Finally back in print after far too long an absence, The Brothers Ashkenazi by I. J. Singer has reduced me to a semi-coherent mess of sycophantic dithering. For those not in the know, I. J. was the elder brother of Nobel laureate, short story master and dodgy misogynist Isaac Bashevis Singer. And however good I. B. was at the short form, I. J. is even better at the epic. The Brothers Ashkenazi is the sort of thing Dostoevsky would have written had he lived in Lodz and synthesised (by way of osmosis) with Dickens all the while subjecting himself to an ascetic lifestyle and a prolonged hunger strike. Owing more to the grand Russian tradition than its Yiddish brethren, The Brothers Ashkenazi eschews both sly humour and shtetl fabulism for cold, harsh realism, continually punching the reader in the face with home truths. I.J. was clearly a bitter man. As the friend who recommended it to me pointed out, he had lived through and been burnt by numerous regime changes as well as political upheavals and religious tumult. His message, therefore, is simple. Politics is shit. Religion is shit. Humanity, when you strip away the posturing, is shit. Forget your happy endings, I. J. tells it like it really is.

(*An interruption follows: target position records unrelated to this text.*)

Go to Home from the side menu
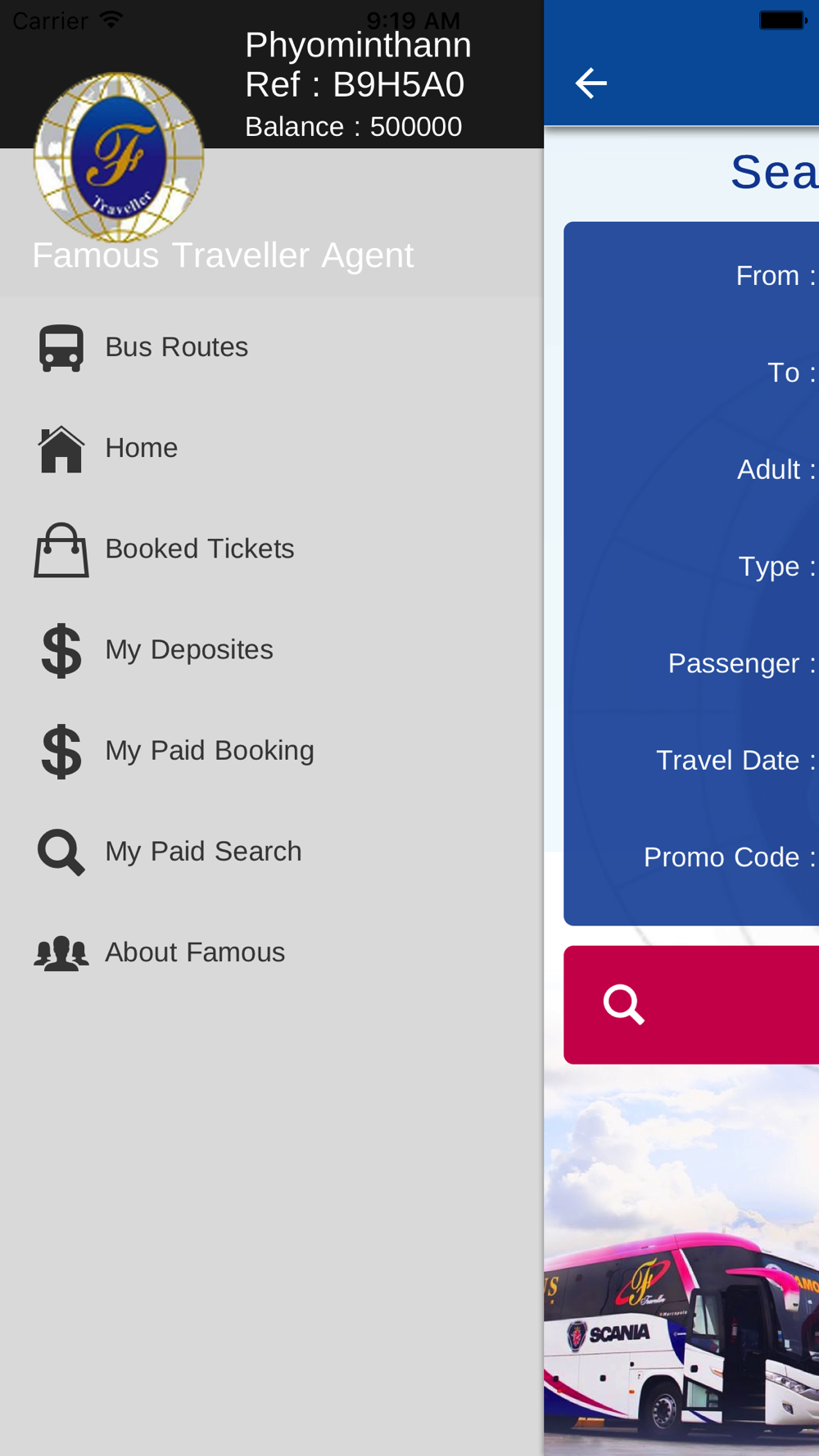Image resolution: width=819 pixels, height=1456 pixels. [x=142, y=448]
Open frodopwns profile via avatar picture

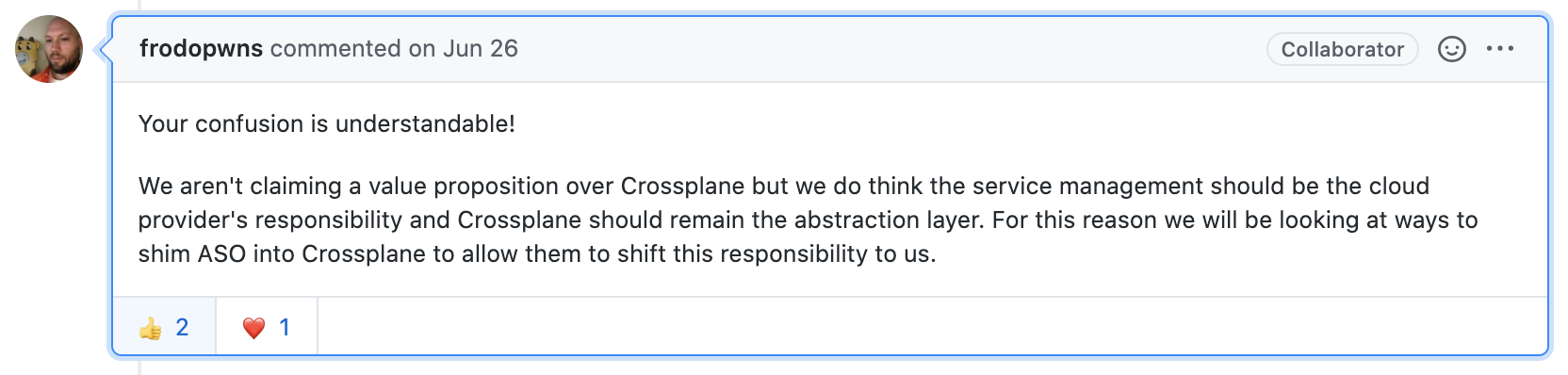pos(49,49)

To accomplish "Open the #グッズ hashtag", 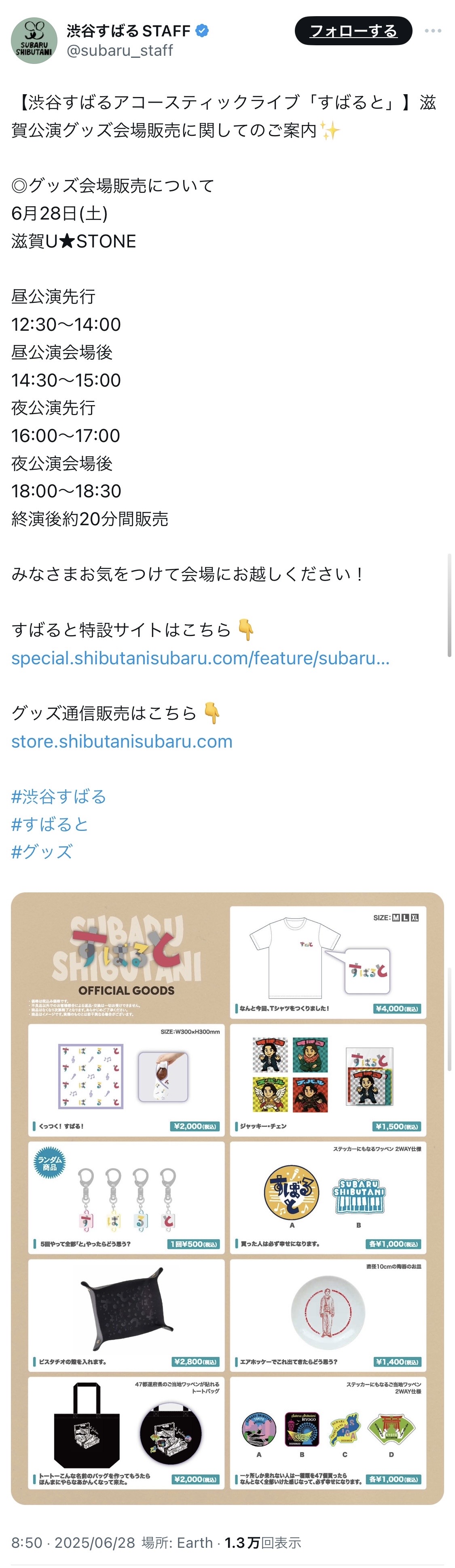I will pyautogui.click(x=42, y=852).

Simcha Meir (Max) and Jacob Bunim Ashkenazi are two very different twins on a similar trajectory toward wealth and power in turn-of-the-century Lodz. Max is lauded from an early age as a genius, but his business acumen hardens his heart. He is willing to crush whoever stands in the way of his success whether it be his parents, friends, wife or even his brother. Jacob Bunim, on the other hand, is slow witted and lazy, but a real mensch. He relishes all that is decadent, and people flock to him for his outgoing, ebullient ways. Whereas Max hunts success like a predator stalking its prey, success falls on Jacob in spite of himself. As the years roll on, the two find themselves locked in an often cruel game of one-upmanship, each vying for the position of Industrial king of Lodz. It is ugly and tragic, but utterly compelling.

Bubbling under the surface throughout, until it explodes in spectacularly horrible fashion, is a deep vein of political and religious unrest. Pogroms, strikes, revolutions (both Russian Revolutions get a look in, as does the tail end of the Industrial Revolution) and national capitulations pepper the saga, increasing both in frequency and brutality as the tale progresses. Singer is not afraid to depict it all in graphic detail which makes for some truly harrowing and uncomfortable moments. Yet, none of the historical details feel laboured or preachy. They always serve a purpose, not just in the background, but at the forefront of the narrative action.

I don't want to give away too much of this incredible novel. Nothing I tell you about it could possibly do it justice. Instead, I am begging you to read it. Each and every one of you. Personally. I will, however, just say this. Much is made of Kafka's prophetic powers. But if you want to find true prescience, a book that could clearly see what was to come, this 1937 classic towers above anything else you are ever likely to read.